Study material:
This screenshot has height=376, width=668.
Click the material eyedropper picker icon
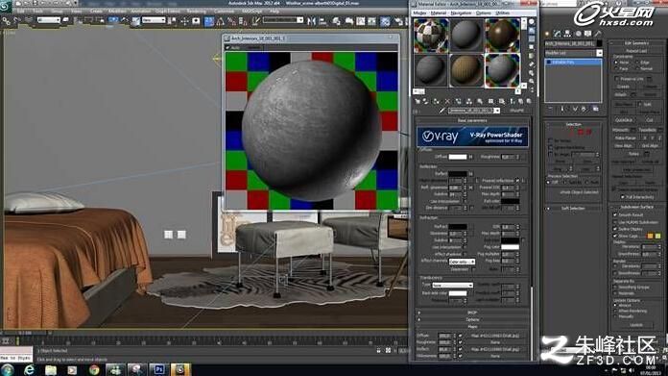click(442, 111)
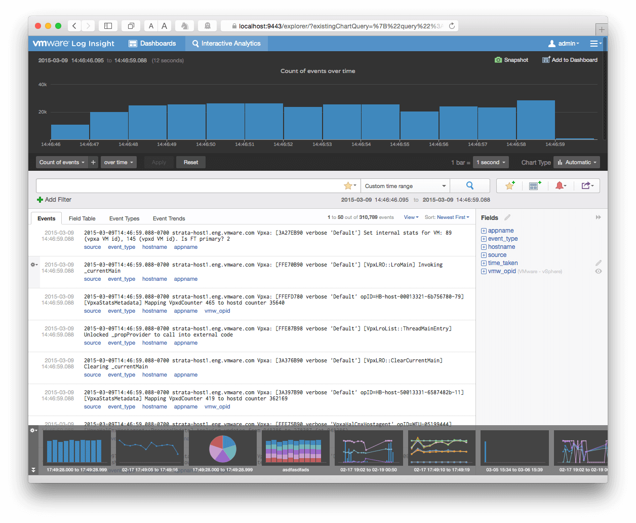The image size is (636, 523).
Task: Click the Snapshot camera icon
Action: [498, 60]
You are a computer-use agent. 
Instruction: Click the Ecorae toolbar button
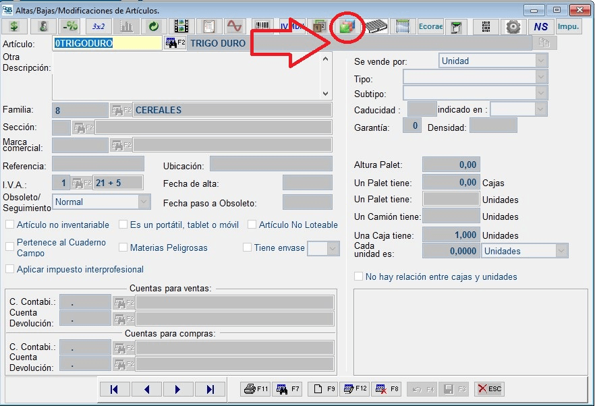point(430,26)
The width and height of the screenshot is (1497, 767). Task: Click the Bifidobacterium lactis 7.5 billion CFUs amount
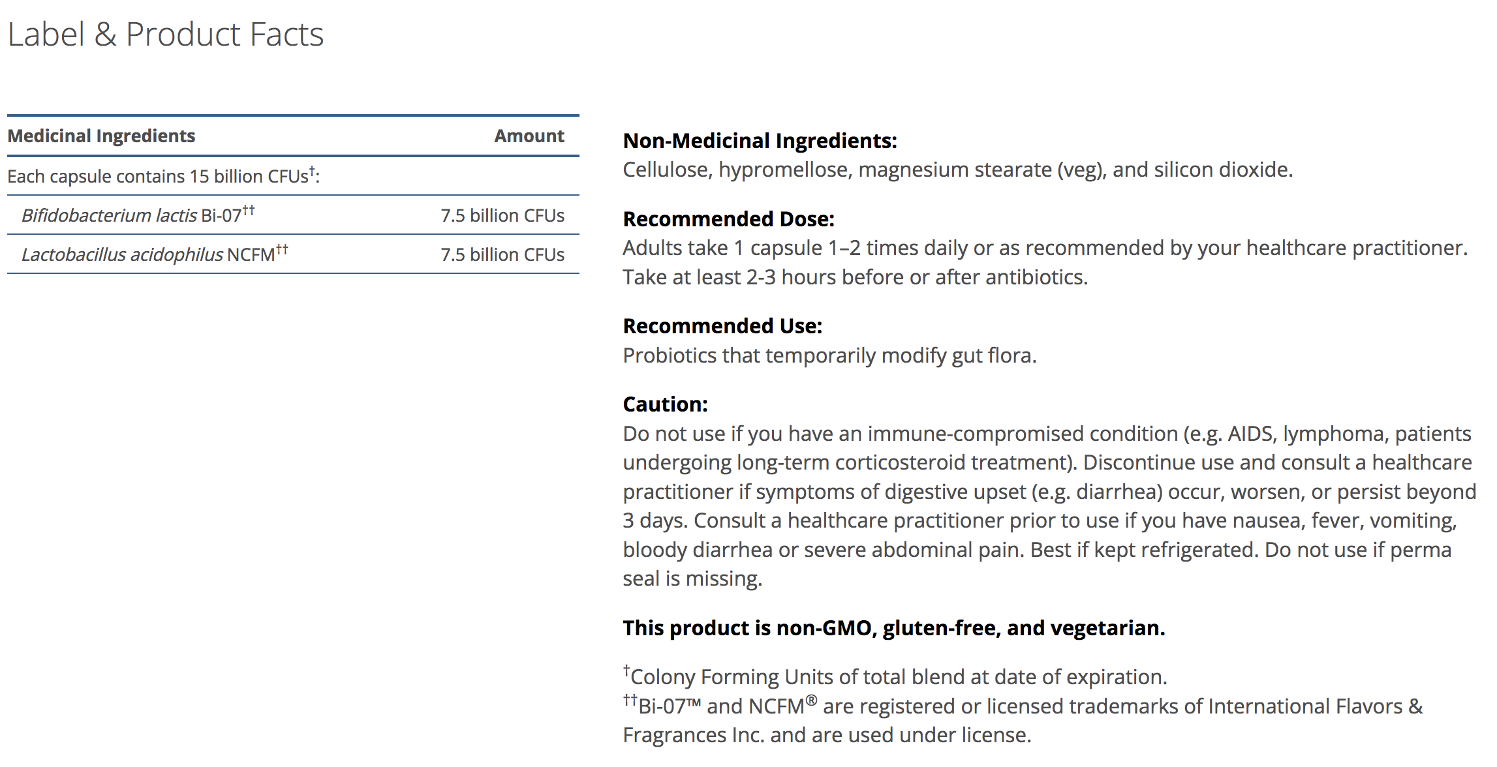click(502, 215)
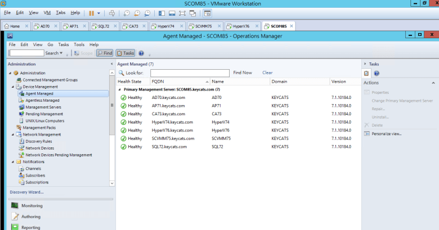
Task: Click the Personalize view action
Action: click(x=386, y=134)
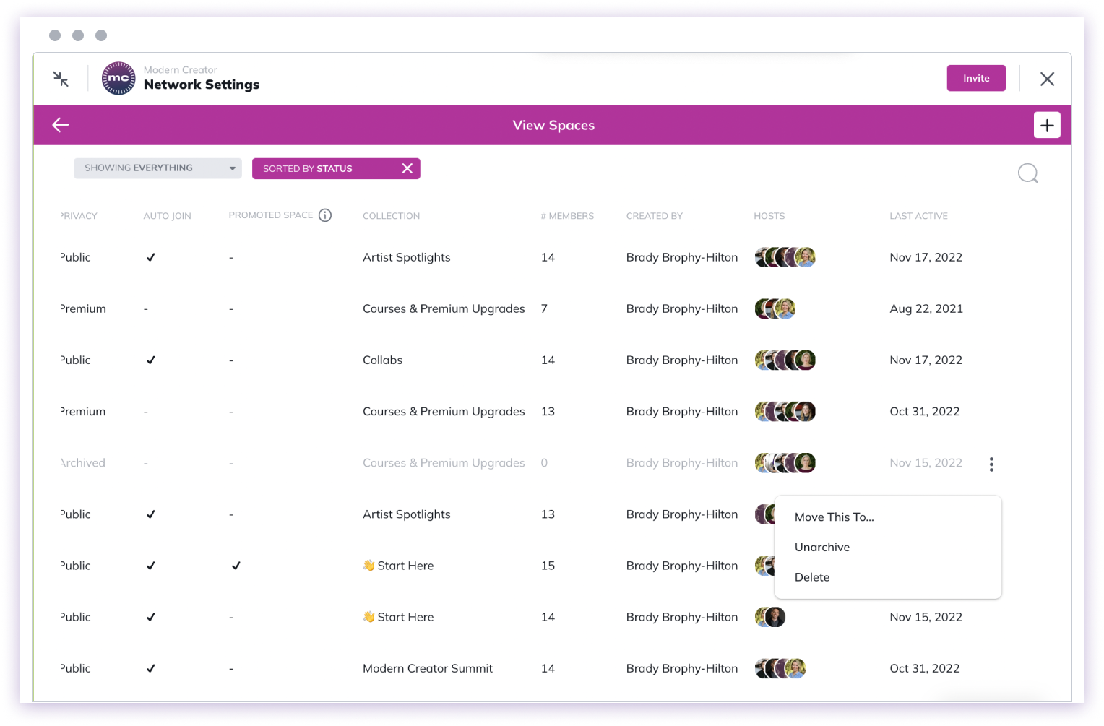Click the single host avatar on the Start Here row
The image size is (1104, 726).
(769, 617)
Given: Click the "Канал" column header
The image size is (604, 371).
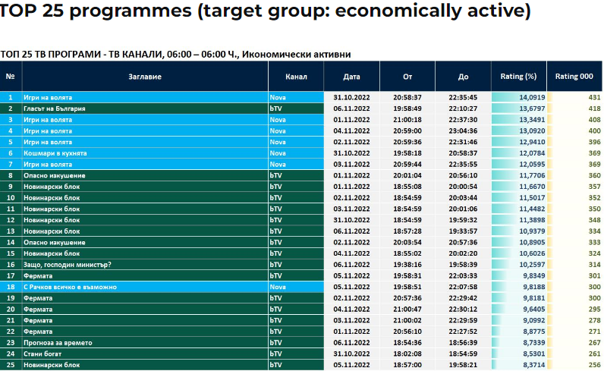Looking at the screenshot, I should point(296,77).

---

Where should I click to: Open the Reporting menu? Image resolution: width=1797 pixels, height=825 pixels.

Exercise aim: Using the records above, print exactly the lines between the ones containing "Instruction: Click the Ecorae toolbar button" and "Given: Click the", inclusive, and nothing else; no pictures.

Result of the exercise:
Instruction: Click the Ecorae toolbar button
point(430,26)
The width and height of the screenshot is (1497, 767). Task: Click the Bifidobacterium lactis 7.5 billion CFUs amount
click(502, 215)
Task: Click the Personalize view action
Action: click(x=386, y=134)
Click the single host avatar on the Start Here row
The image size is (1104, 726).
(769, 617)
Given: Click the "Канал" column header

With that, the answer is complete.